Małgorzata Glinka: Nigdy nie mów nigdy

Jak sama twierdzi, wynik piątkowej konfrontacji nie wywołuje entuzjazmu. Małgorzata Glinka, bo o niej mowa, wróciła do gry w kadrze Polski i już po pierwszym występie zebrała pozytywne opinie.

W tym artykule dowiesz się o:

- 3:2 z Czeszkami to nie jest świetny rezultat. Cieszymy się, że w ogóle wygrałyśmy, bo znajdujemy się w ciężkim treningu. To było widać - skomentowała na antenie Polsatu Sport, powracająca po dwóch latach przerwy w reprezentacji, Małgorzata Glinka.

- Nigdy nie mów nigdy - mówi krótko o swoim powrocie, którego jeszcze nie tak dawno nie dopuszczała do swojej świadomości. - Może jestem w stanie pomóc dziewczyną na Mistrzostwach Świata, dlatego zmobilizowało mnie to do pracy - dodaje.

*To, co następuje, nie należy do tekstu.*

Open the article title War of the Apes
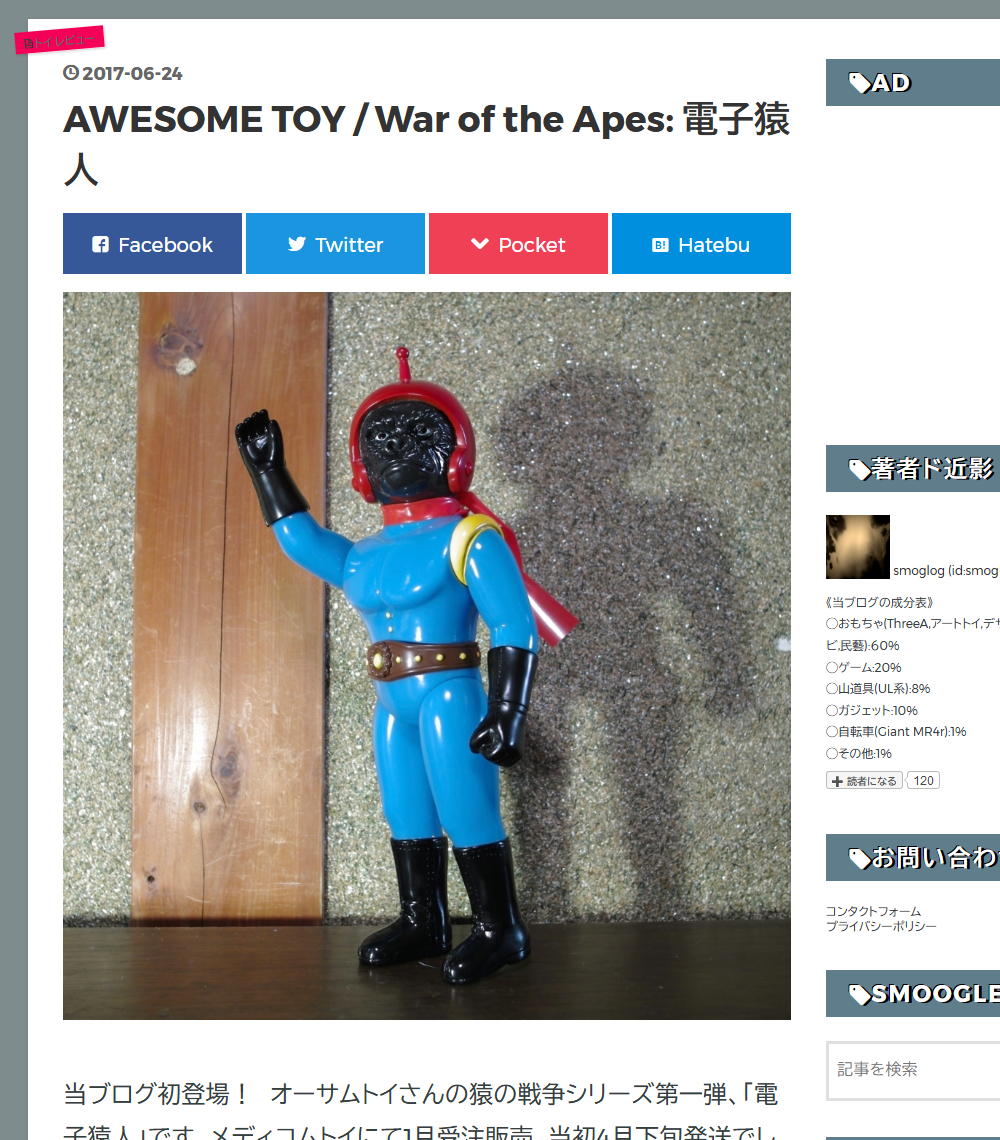The image size is (1000, 1140). (x=426, y=144)
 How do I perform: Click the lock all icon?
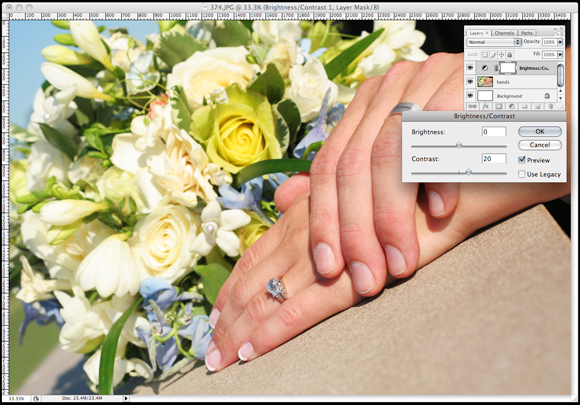[509, 55]
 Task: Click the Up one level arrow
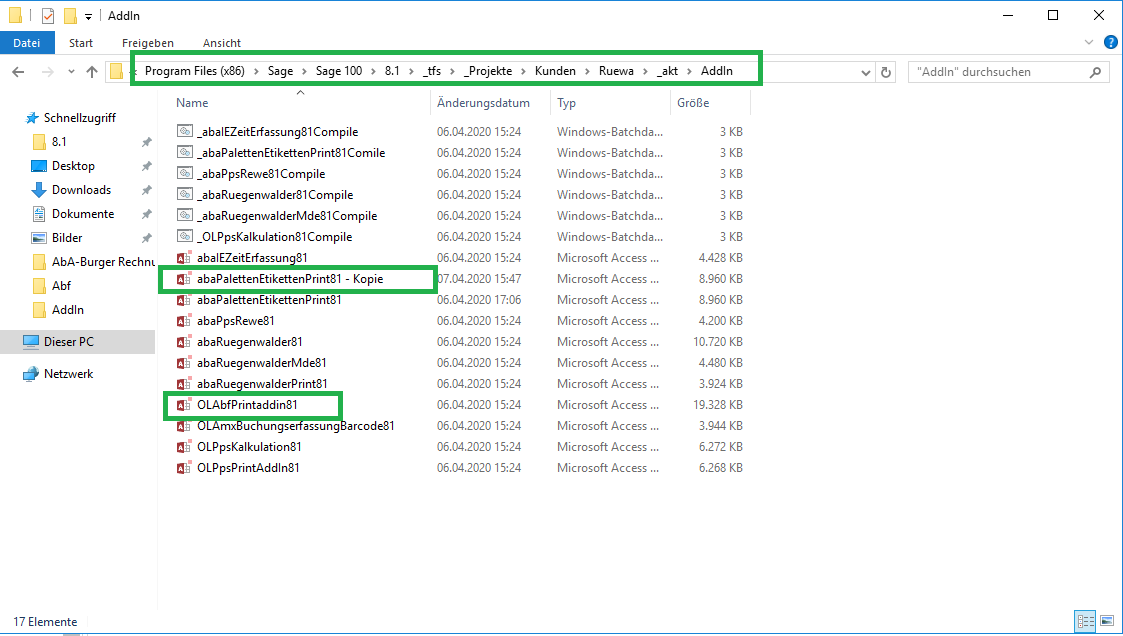[x=92, y=72]
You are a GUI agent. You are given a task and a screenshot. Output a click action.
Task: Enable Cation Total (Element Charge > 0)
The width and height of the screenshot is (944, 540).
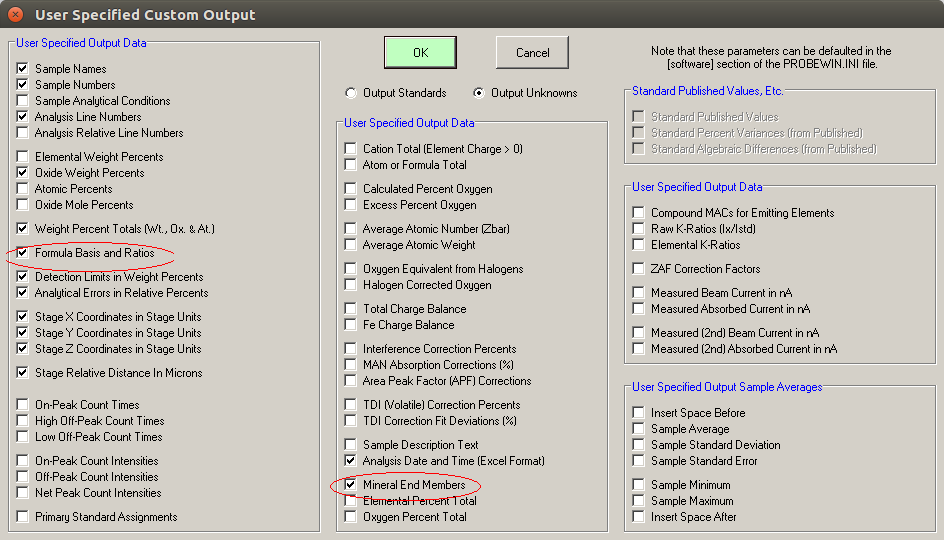coord(351,149)
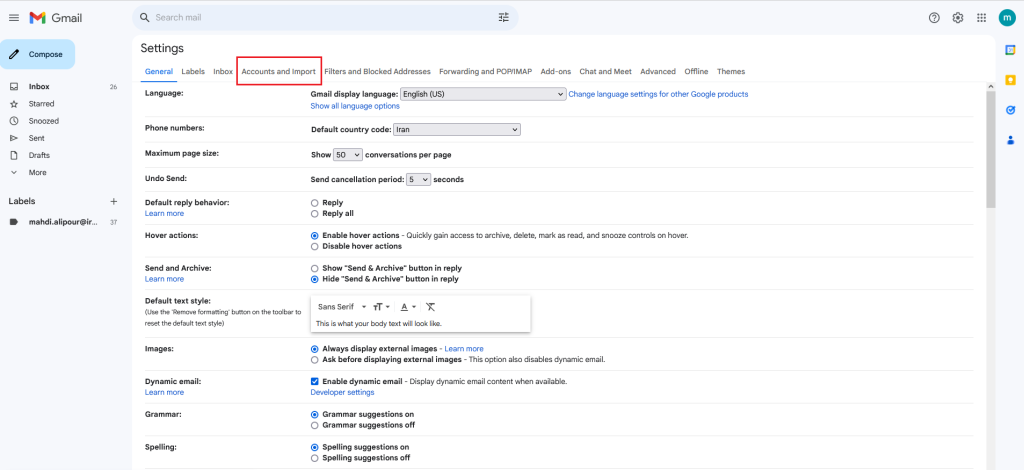Open Filters and Blocked Addresses tab
The height and width of the screenshot is (470, 1024).
click(x=377, y=72)
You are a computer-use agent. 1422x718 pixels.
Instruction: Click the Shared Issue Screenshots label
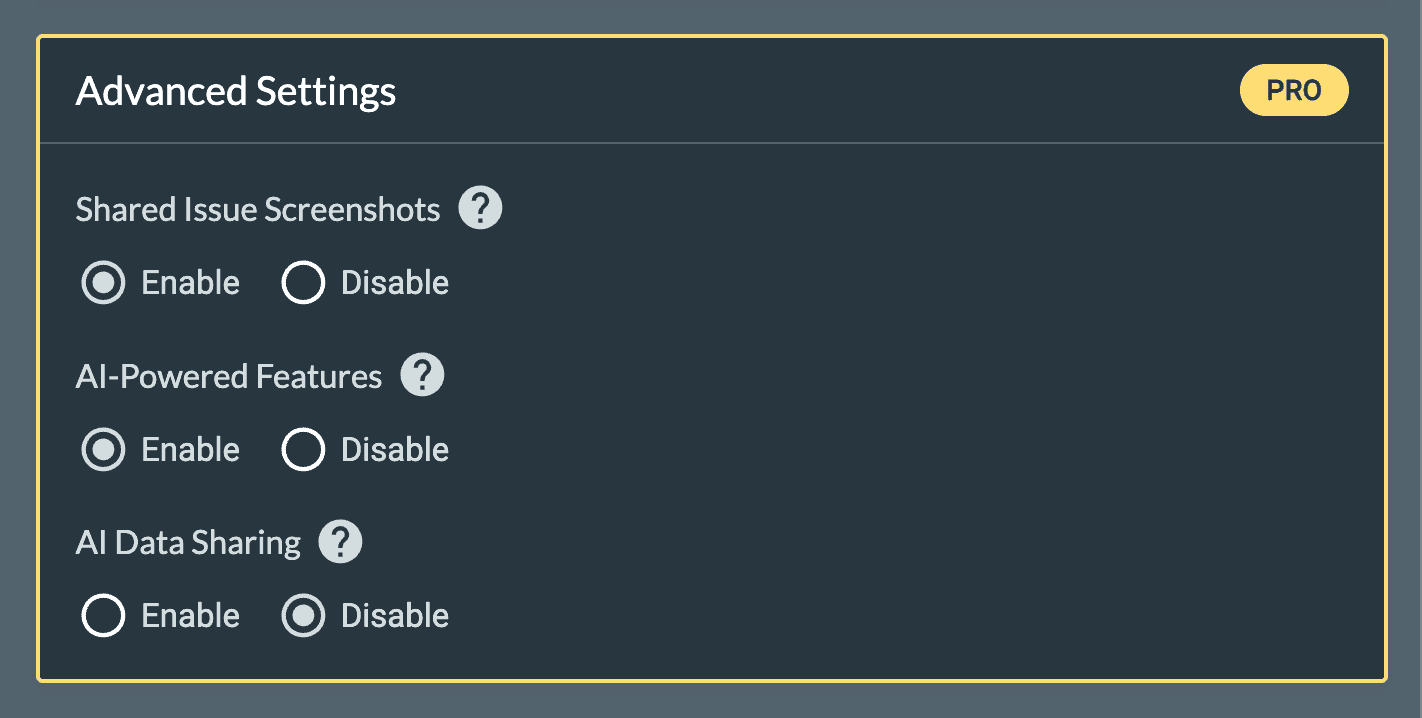pyautogui.click(x=258, y=208)
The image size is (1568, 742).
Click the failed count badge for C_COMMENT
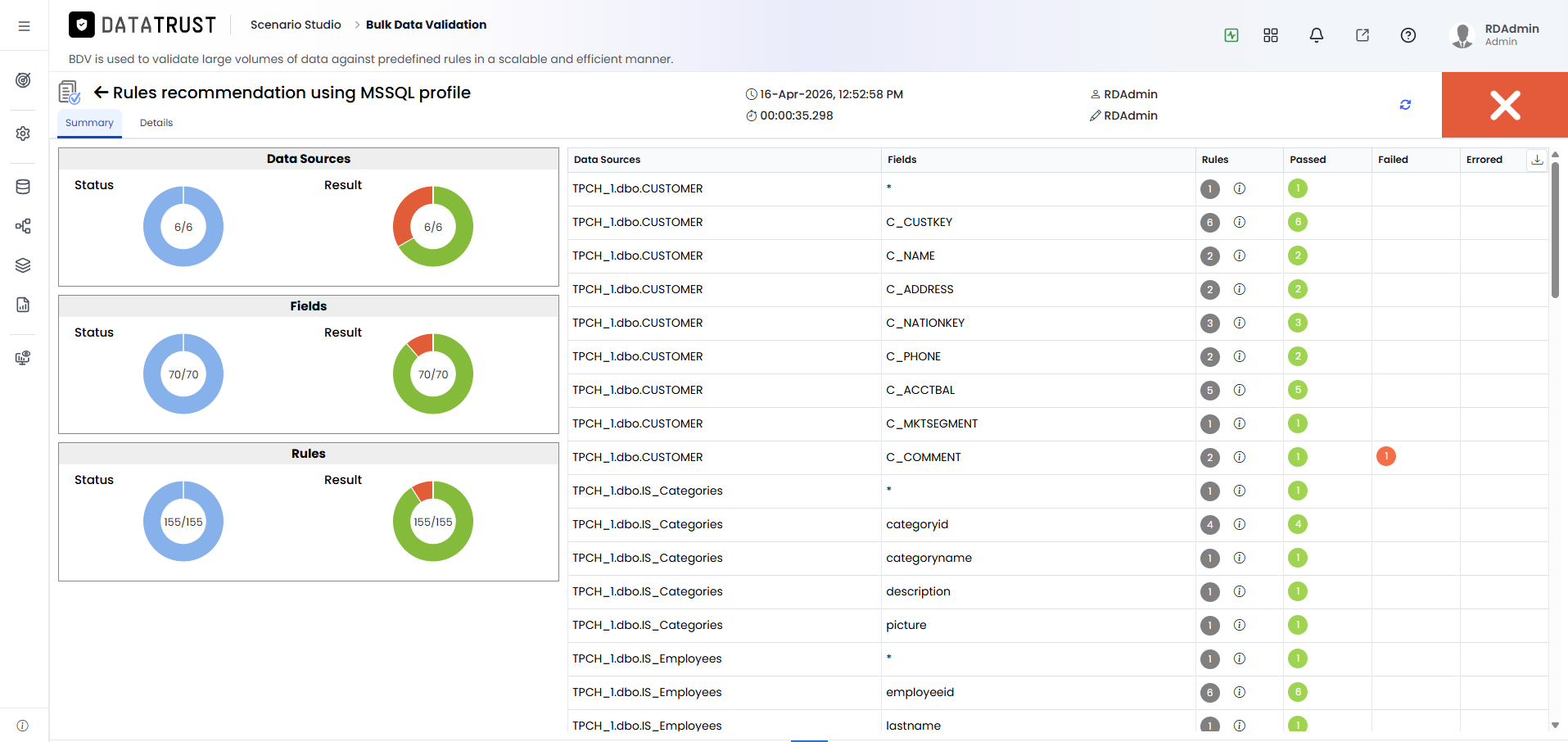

Doświadczona kadrowiczka po okresie spędzonym z drużyną widzi dobre perspektywy przed nową ekipą. - Zespół jest ambitny, bardzo chętnie pracuje na treningach. Do tej pory mało grałyśmy na treningach, stąd brakuje emocji, zżycia się. To świeża drużyna. Potrzeba więcej adrenaliny, przekonania o swoich możliwościach - kończy.